Task to complete — Please list every line of the listing below that contains the word "accomplish", copying each such line in full. Case counts.

Input material —
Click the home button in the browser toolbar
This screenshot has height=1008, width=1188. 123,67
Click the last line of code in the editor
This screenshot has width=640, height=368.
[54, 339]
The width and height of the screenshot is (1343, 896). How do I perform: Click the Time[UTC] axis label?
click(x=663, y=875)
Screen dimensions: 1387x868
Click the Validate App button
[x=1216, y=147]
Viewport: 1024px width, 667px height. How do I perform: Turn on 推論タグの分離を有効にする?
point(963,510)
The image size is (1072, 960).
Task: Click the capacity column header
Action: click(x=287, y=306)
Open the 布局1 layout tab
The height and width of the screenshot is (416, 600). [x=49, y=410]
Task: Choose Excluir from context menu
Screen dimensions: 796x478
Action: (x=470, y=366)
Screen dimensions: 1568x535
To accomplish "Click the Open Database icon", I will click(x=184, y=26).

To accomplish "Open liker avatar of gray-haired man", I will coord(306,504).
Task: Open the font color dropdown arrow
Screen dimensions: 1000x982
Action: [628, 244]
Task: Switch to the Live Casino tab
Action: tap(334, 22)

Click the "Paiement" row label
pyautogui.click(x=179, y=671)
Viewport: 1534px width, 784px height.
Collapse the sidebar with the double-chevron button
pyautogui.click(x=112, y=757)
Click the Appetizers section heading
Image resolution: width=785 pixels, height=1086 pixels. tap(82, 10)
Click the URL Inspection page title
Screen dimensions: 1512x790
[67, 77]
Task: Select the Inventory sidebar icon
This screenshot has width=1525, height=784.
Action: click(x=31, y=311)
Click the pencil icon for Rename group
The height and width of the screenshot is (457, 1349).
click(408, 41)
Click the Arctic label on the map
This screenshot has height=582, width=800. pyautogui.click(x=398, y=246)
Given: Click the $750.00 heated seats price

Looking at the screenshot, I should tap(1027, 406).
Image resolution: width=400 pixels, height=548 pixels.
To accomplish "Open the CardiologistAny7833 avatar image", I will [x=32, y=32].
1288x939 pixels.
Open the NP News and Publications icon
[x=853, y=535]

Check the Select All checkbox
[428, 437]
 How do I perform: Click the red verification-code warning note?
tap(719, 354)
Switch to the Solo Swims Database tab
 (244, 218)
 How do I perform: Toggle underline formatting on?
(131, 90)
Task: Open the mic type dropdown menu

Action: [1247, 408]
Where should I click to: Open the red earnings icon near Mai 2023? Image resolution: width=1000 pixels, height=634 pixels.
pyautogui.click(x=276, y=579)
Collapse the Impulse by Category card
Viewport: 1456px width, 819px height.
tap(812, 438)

Solution for this exercise —
To accomplish "Click the Open Database icon", I will click(x=184, y=26).
To accomplish "Open liker avatar of gray-haired man", I will coord(306,504).
To accomplish "Open the CardiologistAny7833 avatar image", I will [x=32, y=32].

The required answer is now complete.